» PROBLEM TO SOLVE: In the entries below, find every line with "Iran" and copy it.

----------------------------------------

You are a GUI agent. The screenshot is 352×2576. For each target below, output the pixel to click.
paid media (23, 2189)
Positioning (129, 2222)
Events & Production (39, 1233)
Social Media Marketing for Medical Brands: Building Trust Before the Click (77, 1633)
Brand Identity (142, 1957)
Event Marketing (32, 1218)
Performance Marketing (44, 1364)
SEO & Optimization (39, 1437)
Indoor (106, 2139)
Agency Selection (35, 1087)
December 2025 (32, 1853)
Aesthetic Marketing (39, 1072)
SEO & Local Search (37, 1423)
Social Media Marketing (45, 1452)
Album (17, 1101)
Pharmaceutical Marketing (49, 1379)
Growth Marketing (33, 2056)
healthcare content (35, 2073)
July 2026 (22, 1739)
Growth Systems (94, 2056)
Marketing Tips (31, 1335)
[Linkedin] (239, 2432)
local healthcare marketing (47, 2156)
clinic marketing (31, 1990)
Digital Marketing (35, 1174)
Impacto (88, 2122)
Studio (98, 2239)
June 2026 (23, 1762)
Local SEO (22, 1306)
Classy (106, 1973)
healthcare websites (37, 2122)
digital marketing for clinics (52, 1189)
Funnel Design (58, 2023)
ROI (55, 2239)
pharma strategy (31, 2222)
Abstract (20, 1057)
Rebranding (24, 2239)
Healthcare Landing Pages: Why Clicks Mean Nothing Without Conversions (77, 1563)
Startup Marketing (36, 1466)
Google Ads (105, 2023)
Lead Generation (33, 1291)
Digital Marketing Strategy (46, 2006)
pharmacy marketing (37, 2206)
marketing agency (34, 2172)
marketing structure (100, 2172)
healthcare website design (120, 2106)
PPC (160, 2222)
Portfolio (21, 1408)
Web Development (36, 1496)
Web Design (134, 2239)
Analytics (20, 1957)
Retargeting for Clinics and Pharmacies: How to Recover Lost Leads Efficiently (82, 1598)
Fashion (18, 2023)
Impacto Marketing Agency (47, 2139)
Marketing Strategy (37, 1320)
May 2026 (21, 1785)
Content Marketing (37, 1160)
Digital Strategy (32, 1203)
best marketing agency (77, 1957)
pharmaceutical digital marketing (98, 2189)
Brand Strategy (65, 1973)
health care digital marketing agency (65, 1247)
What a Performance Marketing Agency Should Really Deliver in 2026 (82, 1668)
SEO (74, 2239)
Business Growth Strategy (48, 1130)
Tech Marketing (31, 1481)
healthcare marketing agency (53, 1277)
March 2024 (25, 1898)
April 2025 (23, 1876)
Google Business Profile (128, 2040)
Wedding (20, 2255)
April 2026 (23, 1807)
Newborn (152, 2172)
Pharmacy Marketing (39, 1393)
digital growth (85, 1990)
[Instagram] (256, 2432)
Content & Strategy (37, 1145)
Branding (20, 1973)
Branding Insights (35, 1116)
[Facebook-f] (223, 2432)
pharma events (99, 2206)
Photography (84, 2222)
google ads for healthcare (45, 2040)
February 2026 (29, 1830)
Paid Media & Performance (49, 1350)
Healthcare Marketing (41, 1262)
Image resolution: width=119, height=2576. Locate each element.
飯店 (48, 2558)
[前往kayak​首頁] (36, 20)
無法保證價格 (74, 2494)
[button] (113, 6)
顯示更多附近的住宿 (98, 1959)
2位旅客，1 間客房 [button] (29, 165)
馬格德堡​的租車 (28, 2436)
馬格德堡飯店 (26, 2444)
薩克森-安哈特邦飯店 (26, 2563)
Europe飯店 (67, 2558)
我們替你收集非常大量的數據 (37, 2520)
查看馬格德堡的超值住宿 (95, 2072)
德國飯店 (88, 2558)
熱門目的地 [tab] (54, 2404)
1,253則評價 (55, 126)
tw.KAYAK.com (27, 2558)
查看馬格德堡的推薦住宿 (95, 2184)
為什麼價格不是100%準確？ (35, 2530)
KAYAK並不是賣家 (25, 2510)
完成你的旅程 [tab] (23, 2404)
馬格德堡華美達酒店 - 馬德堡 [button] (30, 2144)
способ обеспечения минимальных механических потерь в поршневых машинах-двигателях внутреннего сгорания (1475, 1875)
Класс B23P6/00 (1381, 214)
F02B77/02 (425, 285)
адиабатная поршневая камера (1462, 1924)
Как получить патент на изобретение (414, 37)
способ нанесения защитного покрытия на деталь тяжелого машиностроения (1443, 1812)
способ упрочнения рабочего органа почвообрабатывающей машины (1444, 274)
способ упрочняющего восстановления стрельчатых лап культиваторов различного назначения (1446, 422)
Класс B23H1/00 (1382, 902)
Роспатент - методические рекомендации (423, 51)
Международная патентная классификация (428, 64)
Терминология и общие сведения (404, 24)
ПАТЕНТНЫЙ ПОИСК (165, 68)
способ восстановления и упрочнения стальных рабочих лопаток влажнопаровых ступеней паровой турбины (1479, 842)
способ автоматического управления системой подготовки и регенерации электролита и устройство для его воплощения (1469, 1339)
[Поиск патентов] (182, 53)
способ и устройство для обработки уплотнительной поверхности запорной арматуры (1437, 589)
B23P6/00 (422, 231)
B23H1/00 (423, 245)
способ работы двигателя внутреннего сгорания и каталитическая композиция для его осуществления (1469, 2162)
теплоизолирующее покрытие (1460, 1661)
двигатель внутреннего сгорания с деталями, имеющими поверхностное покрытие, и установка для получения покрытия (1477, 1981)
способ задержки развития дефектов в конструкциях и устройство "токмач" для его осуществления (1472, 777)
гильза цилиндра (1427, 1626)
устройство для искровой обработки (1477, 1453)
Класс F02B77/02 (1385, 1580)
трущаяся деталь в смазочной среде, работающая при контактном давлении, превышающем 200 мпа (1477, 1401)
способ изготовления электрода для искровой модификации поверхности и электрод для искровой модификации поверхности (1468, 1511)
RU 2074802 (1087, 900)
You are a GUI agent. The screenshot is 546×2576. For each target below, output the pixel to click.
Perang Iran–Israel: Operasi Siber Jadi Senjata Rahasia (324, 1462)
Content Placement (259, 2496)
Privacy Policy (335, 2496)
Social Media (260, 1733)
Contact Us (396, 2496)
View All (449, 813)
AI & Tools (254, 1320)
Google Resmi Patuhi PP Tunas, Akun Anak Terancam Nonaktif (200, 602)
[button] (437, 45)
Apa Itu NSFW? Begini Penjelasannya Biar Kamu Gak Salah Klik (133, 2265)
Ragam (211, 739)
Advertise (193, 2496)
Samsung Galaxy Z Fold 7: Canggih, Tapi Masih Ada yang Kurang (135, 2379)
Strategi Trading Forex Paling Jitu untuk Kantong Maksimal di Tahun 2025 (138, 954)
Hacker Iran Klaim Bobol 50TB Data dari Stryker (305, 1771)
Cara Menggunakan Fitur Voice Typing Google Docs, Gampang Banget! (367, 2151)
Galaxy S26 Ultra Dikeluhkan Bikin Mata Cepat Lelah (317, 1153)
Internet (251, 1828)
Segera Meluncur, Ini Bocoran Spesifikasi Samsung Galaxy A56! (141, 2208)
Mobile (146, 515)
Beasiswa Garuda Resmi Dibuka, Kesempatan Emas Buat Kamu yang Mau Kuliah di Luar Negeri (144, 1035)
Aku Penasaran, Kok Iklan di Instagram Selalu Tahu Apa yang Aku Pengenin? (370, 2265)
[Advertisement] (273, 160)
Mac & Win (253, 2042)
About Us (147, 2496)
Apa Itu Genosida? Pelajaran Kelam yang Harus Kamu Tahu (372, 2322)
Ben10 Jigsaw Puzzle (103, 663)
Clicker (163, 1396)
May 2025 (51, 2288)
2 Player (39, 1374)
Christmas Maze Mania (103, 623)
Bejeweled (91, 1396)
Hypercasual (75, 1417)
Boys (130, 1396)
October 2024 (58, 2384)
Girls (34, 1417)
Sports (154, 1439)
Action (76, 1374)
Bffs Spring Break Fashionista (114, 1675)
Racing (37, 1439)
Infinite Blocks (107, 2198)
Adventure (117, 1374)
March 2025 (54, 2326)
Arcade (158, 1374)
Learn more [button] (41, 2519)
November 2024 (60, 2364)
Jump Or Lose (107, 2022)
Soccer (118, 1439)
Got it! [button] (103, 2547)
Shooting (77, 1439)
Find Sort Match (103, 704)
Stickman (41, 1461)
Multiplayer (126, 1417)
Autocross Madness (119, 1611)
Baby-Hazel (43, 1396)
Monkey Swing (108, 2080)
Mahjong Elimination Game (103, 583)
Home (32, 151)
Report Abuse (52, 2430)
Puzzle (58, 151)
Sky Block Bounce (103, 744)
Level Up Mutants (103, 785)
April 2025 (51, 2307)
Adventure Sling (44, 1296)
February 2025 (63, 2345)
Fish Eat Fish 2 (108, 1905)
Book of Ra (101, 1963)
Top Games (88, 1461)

----------------------------------------

» RESPONSE TO THIS EXERCISE:
Perang Iran–Israel: Operasi Siber Jadi Senjata Rahasia (324, 1462)
Hacker Iran Klaim Bobol 50TB Data dari Stryker (305, 1771)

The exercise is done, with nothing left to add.